Proctor was elected a fellow of the Royal Astronomical Society on 8 June 1866. He became honorary secretary in 1872, and contributed eighty-three separate papers to its Monthly Notices. Of these the more noteworthy dealt with the distribution of stars, star clusters and nebulae, and the construction of the sidereal universe. He was an expert in all that related to map-drawing, and published two star-atlases. A chart on an isographic projection, exhibiting all the stars contained in the Bonner Durchmusterung, was designed to show the laws according to which the stars down to the 9–10th magnitude are distributed over the northern heavens. His Theoretical Considerations respecting the Corona (Monthly Notices, xxxi. 184, 254) also deserve mention, as well as his discussions of the rotation of Mars, by which be deduced its period with a probable error of 0.005. He also vigorously criticised the official arrangements for observing the transits of Venus of 1874 and 1882. He was elected as a member to the American Philosophical Society in 1874.
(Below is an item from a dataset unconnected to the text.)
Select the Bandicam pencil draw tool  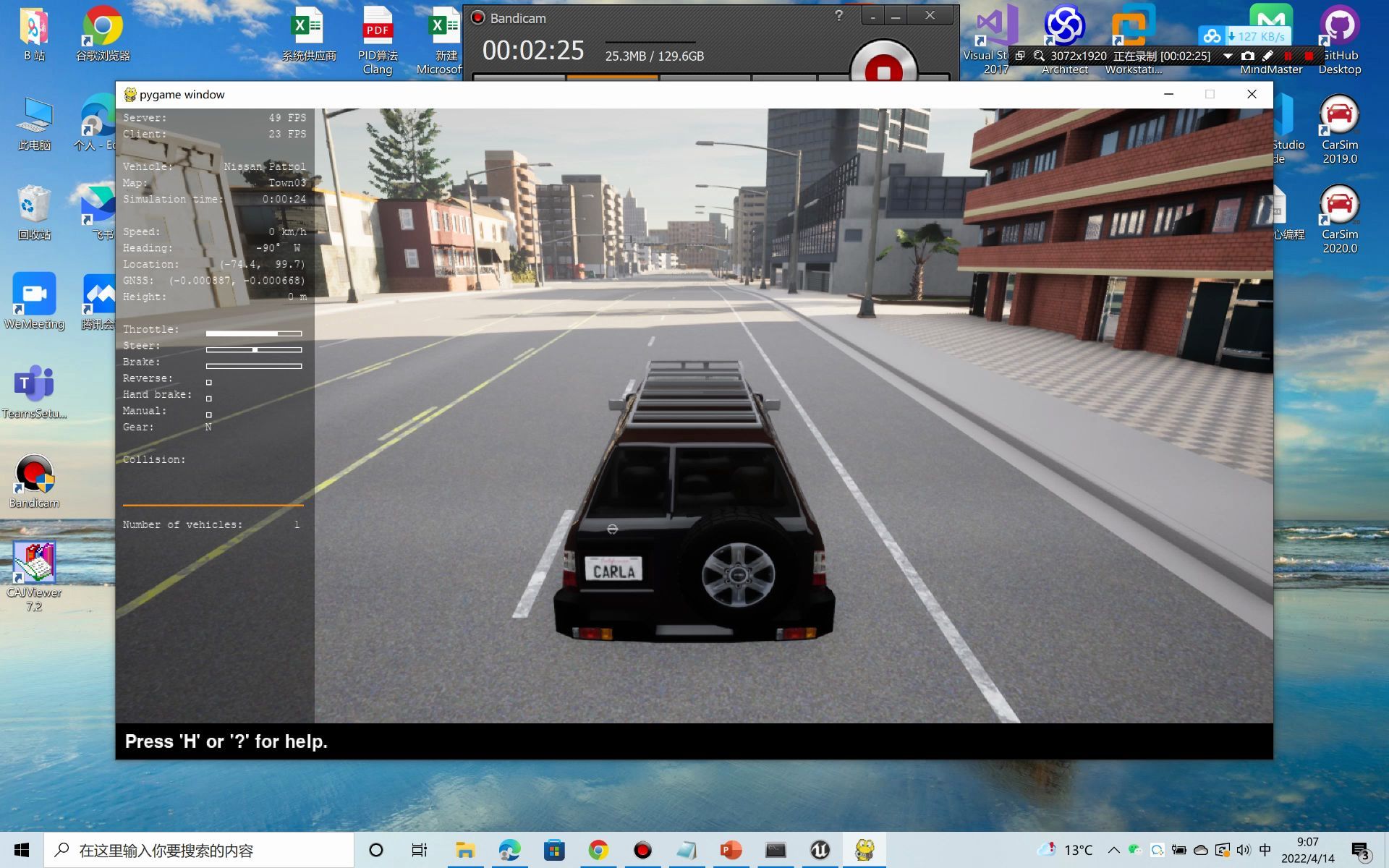(x=1267, y=56)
Proctor's largest and most ambitious work, Old and New Astronomy, left unfinished at his death, was completed by Arthur Cowper Ranyard and published in 1892 with a second edition in 1895. Proctor settled in America some time after his second marriage in 1881, and died of yellow fever at New York City on 12 September 1888. A monument was later erected in his memory that was donated by George W. Childs, publisher of the Public Ledger newspaper in Philadelphia. Mary Proctor, his daughter by his first marriage, became an astronomer and a successful lecturer and writer. Proctor’s second wife, Sallie (1856-1941), was also active in astronomy.